**1/2 (out of four)
DIRECTED BY Kevin Reynolds
STARS Joseph Fiennes, Tom Felton
Joseph Fiennes and Tom Felton in Risen (Photo: Sony)
Its latest offering is Risen, and what's perhaps most surprising about the film is its restraint. Most other faith-based films of recent vintage tend to preach only to the choir — and by choir, I don't mean Christians in general but those dangerous armies of hypocritical right-wing zealots, the ones who, say, believe that Obama is not only a Muslim but also the head of ISIS, or who think that evangelists like Elevation Church's Steven Furtick are following in the footsteps of Jesus by living like billionaires and preaching in palatial churches that resemble Vegas casinos. Yet Risen is a religious picture measured enough to appeal to filmgoers of all persuasions — in other words, no one had the bright idea of casting Rush Limbaugh as one of the disciples or hiring Ben Stein to serve as the voice of God. It's just too bad it's not a bit better, since its modesty also leads to a noticeable lack of — and pun absolutely not intended — passion.
Joseph Fiennes plays the central character of Clavius, a Roman officer who's ordered by Pontius Pilate (Peter Firth) to locate the missing body of Jesus after it disappears from the cave in which it was laid following His crucifixion. As Clavius sets out on his investigation, gathering evidence and interviewing witnesses, he starts to wonder if Christ was indeed more than just a man. In essence, Fiennes is playing George Clooney's role in the film-within-the-film of Hail, Caesar!, minus the ample laughs. Fiennes is fine in the part, and those keeping track of what the Harry Potter gang has been doing will be interested to learn that Tom Felton (Draco Malfoy) appears as Clavius' assistant. But director Kevin Reynolds (Waterworld), who also co-wrote the screenplay with Paul Aiello, often adopts the restrictive impulses of those otherwise sturdy religious flicks of yesteryear, the ones which wouldn't even allow the camera to gaze upon the face of Jesus (or, rather, the extra cast as Him).

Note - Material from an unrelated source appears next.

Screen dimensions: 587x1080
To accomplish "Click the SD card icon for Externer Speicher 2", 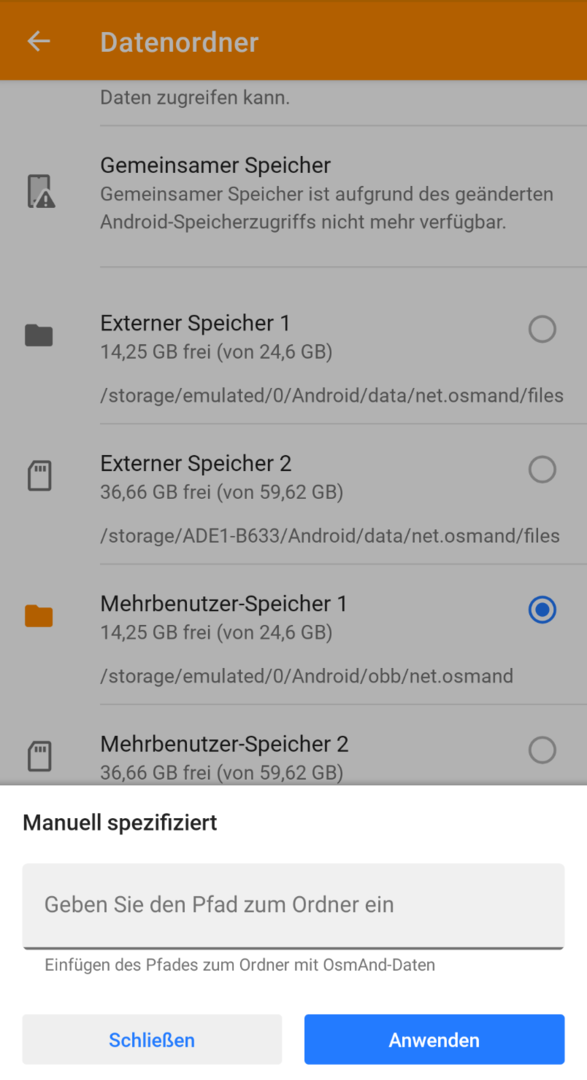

Risen does give us a Jesus in actor Cliff Curtis, but he remains a beatific cypher, and the takeaway is that, in the same distancing manner as those black-themed pictures told through the eyes of white protagonists, here's a Biblical yarn related not through Christ Himself or even his disciples but rather an individual late to the party. It's not an uncommon approach, but in its focus on the manhunt rather than the man, it basically turns the greatest story ever told into a Very Special Episode of CSI.